On the other hand, if we talk about a product such as cacao, the horizons expand towards more opportunities. Colombian cacao has won different international recognitions, one of them by the Salon du Chocolat de Paris in its 2021 version. This fruit is also grown in different Colombian departments such as Arauca, Chocó, Antioquia, Nariño, Huila, Tolima and Santander. This also offers the possibility of creating special routes, experiences, lodging, gastronomic stores, tastings, etc., focused on this product. Although there is currently an existing offer, the same is true as with coffee: more figures, measurements, organization and promotion are needed. Moreover, the National Federation of Cocoa Growers announced that in 2021 it reached a record figure in production of this fruit with 69,040 tons, which indicates that the industry as such is also growing. The potential exists and we must take advantage of it as soon as possible.

Now, if we move on to fruits, Colombia is the ninth largest supplier of exotic fruits worldwide. This can be illustrated in terms of gastronomic tourism by searching the words “fruit tour Colombia” and marveling at the number of results that search engines throw up. Important gastronomic markets such as Paloquemao in Bogota or the Plaza Minorista in Medellin have become the scene of fruit tastings that amaze visitors precisely because of the country’s biodiversity. These are interesting dynamics as they expand the activities and income of markets that have been strictly limited to the commercialization of foodstuffs for years and that find in tourism a new opportunity. It is important to make it clear once again that there are still no official figures for these activities, and they are really necessary to measure and consolidate a gastronomic tourism sector in Colombia.

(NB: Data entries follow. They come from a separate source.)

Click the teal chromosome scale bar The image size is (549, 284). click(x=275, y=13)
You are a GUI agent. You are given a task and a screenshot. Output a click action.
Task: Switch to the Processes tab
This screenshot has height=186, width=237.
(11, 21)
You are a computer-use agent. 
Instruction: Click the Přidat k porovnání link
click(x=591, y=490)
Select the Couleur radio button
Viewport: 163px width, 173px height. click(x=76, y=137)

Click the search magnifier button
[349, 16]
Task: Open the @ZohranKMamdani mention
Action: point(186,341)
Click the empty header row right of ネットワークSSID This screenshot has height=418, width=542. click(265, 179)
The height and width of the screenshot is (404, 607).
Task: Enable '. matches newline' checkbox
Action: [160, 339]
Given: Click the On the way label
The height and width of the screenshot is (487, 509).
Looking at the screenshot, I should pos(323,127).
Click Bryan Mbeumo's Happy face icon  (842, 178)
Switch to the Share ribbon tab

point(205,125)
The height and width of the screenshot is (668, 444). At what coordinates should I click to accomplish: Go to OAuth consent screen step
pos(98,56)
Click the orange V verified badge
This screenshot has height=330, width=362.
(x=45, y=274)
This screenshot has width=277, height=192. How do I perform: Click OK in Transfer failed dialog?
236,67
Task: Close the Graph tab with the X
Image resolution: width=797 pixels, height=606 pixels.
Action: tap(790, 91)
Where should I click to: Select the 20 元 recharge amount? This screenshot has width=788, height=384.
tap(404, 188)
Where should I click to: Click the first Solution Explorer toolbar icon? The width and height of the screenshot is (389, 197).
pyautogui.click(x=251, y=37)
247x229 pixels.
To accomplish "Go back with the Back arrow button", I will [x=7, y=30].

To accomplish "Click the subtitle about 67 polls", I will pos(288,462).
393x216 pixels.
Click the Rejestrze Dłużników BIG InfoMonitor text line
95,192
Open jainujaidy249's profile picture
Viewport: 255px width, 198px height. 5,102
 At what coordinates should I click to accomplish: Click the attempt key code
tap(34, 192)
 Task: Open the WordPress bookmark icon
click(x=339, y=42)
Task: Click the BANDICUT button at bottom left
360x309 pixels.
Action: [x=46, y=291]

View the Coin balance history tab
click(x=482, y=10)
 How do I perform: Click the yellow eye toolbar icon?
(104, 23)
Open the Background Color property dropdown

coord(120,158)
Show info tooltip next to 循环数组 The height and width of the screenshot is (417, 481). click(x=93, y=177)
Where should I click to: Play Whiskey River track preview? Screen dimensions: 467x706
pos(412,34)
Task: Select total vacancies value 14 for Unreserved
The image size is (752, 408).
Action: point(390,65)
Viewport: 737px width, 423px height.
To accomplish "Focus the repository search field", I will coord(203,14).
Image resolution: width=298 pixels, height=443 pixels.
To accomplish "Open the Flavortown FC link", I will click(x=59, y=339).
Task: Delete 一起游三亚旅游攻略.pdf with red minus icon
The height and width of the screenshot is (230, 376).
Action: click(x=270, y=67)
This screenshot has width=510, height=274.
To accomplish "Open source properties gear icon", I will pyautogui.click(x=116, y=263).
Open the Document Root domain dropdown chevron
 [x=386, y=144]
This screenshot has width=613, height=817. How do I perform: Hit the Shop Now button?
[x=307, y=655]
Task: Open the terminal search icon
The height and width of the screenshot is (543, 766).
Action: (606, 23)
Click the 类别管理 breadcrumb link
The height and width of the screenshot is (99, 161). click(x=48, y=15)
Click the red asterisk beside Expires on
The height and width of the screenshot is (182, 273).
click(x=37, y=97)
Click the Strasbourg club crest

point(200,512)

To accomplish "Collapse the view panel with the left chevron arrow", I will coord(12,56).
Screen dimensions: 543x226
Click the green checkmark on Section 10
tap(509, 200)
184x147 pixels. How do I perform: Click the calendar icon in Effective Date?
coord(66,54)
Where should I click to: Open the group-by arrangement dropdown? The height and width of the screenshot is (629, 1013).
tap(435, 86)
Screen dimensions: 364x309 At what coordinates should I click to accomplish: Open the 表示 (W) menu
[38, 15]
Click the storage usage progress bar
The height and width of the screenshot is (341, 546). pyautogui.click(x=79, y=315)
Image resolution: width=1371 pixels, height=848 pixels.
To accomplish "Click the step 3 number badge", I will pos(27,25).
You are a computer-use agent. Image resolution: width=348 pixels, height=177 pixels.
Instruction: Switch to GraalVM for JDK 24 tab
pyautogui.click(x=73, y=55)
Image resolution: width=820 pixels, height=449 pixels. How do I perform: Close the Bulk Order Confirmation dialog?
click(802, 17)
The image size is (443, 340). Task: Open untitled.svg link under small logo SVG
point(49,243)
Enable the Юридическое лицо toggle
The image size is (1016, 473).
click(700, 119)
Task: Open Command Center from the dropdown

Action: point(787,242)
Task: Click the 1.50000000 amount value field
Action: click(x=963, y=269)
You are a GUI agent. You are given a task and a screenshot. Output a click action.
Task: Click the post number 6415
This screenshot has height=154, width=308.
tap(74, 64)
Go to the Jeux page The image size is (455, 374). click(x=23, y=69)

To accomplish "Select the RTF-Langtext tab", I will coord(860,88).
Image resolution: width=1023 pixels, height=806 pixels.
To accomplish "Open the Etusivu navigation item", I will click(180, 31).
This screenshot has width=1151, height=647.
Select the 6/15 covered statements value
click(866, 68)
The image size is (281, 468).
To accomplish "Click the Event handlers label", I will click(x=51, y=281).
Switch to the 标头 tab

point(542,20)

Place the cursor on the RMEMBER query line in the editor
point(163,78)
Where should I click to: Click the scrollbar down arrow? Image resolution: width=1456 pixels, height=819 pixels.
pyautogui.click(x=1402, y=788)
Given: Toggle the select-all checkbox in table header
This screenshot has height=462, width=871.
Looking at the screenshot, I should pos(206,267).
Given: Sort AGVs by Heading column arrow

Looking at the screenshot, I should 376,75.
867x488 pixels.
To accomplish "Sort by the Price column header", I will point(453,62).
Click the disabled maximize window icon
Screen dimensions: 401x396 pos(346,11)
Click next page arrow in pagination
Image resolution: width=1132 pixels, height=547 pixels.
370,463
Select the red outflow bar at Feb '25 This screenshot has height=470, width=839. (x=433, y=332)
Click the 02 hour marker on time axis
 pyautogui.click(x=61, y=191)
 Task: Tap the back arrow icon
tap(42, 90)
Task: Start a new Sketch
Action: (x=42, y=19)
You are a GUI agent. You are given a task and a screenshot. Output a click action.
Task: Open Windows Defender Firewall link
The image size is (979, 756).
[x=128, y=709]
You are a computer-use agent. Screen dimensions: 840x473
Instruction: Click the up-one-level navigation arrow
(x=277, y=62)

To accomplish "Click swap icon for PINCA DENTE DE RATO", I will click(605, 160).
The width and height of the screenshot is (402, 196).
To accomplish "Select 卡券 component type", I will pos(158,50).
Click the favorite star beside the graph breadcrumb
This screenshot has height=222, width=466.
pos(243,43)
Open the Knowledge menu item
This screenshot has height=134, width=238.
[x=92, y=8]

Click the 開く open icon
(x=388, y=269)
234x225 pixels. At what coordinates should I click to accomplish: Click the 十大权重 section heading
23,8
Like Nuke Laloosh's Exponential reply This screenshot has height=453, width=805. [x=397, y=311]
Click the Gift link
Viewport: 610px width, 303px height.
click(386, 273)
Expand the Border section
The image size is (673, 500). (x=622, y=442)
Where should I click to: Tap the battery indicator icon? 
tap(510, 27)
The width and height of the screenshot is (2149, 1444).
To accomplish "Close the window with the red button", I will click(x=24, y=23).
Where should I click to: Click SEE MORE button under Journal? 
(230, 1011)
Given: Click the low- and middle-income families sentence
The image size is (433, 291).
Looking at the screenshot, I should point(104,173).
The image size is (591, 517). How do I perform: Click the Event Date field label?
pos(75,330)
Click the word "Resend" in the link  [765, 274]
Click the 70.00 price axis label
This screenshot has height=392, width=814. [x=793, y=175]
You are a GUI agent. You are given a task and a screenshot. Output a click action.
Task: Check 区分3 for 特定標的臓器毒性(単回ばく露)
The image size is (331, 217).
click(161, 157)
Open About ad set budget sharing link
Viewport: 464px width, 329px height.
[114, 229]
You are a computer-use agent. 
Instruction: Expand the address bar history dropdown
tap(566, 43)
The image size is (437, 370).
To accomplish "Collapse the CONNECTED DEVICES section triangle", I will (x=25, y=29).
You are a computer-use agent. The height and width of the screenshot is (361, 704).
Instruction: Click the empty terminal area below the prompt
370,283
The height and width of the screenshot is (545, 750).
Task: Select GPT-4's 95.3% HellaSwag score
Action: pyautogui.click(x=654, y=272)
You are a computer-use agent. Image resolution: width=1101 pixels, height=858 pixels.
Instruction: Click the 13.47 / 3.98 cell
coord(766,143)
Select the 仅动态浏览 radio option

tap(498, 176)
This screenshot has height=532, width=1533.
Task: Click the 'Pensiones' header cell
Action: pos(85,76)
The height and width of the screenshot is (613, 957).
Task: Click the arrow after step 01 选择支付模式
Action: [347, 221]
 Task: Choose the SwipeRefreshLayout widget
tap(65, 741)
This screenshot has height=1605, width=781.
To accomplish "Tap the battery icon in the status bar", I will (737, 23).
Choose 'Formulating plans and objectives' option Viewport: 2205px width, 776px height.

If we focus on a product such as the arepa, an ancestral corn-based mix with different variations, we are faced with a preparation that is easy to replicate and adapt to everyone. According to Colombian chef Carlos Gaviria Arbeláez, author of the book Colombian Arepas: Professional Cooking Techniques, there are about 70 types of arepas, not counting variations from other countries such as Venezuela. This preparation responds to a transversality referring to different times of the day, socioeconomic level, tastes and diets that give it a lot of potential in terms of gastronomic tourism. Likewise, its variations lend themselves to involve different regions of the country, create arepa routes, talk about identity, culture and national history and transport it to other international environments.

Finally, although it is clear that gastronomic tourism goes far beyond the restaurant sector, we know that it is an important part of the tourist heritage of a region. In these terms, Colombia’s gastronomic progress can be reasserted if we take into account lists such as The World’s 50 Best 2021, which listed the 100 best restaurants in Latin America, of which ten are Colombian restaurants. Names such as Leonor Espinoza, Harry Sasson, Juan Manuel Barrientos or Álvaro Clavijo are increasingly resonating on the world gastronomic scene, and although they are not within everyone’s reach, they undoubtedly contribute to the shaping and positioning of Colombia as a gastronomic tourism destination.

The figures, the scenario and the projections are positive. The potential, the manpower and the ideas are latent. Undoubtedly it is necessary to formalize the sector, to have more public investment, tourism infrastructure, offer of private entities and much more, but the words of Juliana Duque resonate again, Colombia is in the gluttonous eyes of the planet.